Scientists have taken a closer look at the recreational party drug ketamine to cure depression. Ketamine, sometimes referred to as ‘special k’ or ‘vitamin k’ on the party circuit is a popularly recognized as a horse tranquilizer. Ketamine is actually used to medically treat both humans and animals, because of its sedative and anesthesia effects. A new study showed that a single dose of ketamine causes a rapid improvement in depressive symptoms in rats, with results lasting longer than three weeks.

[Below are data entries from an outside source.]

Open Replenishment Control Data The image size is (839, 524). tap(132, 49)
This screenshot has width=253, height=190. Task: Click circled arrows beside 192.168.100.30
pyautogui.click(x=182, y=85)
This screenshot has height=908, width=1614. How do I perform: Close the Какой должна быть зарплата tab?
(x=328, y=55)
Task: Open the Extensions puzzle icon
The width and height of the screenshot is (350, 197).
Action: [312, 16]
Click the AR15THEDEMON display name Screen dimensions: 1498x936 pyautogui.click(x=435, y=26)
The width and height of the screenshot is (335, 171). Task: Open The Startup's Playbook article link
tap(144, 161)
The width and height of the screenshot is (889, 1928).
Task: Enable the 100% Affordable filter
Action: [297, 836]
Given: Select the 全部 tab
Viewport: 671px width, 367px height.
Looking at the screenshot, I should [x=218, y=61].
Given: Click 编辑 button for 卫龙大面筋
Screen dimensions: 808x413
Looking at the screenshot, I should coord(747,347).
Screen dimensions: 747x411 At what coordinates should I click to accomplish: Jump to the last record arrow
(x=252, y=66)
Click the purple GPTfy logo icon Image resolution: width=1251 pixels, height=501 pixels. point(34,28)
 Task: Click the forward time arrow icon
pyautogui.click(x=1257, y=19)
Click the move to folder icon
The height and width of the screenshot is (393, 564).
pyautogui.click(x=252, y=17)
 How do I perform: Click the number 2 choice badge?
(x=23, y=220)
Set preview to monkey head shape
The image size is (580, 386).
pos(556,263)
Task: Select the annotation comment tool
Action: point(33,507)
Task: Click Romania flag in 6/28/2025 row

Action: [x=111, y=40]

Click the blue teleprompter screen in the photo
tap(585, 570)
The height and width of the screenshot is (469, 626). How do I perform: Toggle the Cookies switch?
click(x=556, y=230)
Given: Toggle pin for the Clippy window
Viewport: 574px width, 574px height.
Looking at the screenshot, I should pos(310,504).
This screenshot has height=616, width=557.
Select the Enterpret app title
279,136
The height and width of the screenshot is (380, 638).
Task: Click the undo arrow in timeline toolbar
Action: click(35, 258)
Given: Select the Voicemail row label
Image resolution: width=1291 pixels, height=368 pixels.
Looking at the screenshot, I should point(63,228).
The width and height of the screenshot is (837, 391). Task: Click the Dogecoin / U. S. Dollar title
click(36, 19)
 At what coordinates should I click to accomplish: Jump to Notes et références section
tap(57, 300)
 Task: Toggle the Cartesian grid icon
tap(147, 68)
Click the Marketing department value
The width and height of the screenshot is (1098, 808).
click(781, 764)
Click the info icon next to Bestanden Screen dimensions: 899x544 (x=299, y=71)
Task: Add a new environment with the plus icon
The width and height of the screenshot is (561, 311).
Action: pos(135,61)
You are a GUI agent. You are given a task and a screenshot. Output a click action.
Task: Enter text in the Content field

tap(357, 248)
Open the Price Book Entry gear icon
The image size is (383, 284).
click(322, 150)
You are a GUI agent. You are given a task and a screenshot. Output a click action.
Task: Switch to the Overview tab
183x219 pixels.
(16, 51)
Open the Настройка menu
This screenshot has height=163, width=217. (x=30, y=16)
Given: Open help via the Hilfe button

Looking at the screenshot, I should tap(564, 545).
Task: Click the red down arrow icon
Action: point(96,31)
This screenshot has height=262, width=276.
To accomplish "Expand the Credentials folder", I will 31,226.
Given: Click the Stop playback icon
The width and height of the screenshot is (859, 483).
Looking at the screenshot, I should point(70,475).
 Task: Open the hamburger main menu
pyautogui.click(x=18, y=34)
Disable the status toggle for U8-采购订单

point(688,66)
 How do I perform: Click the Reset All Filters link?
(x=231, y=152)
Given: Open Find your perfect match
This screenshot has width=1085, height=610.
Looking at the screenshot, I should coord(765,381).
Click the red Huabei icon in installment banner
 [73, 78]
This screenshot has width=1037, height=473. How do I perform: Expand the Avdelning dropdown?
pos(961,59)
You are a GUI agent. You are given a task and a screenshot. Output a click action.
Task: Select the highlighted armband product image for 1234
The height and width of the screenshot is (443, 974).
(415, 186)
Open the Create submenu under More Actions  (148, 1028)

To assess the emotional state of the rats, experts used three widely accepted models of depression in rats. The first, the forced swim test, involved placing the rat in a tub of water and seeing how quickly it gave up on attempting escape. The second tested, known as learned helplessness, saw how long the rats tried to avoid shocks before just resigning and accepting the pain. Finally, a third test put the rats in unfamiliar mazes to see how hard they would work to explore for food.
Rats were considered depressed when they performed poorly on all three tests. Traditional depression medications administered daily in rats generally create improvement on all three tests. However, a single dose of ketamine administered before the forced swim test caused improvement even in the food-maze test 21 days later. This result hints that ketamine causes a fundamental and sustained physiological change that alleviates the symptoms of depression.
So how does ketamine work? Essentially, a dose of ketamine assists the brain to reform and strengthen cells. These restored brain cells are more sensitive to neurotransmitters, and this sensitivity appears to be the reason why the symptoms of depression improve.
It is important to note that the this test was done on rats not humans. In fact, while all of this news sounds very promising, don’t count on ketamine being available for the treatment of depression anytime soon. It is not safe to use ketamine to self-medicate. Ketamine may cause hallucinations, as well as impair vision, balance, and one’s perception of time. The researchers hope they can solve these problems by identifying similar drugs that produce the same benefits for depression, but do not have the same potential for abuse.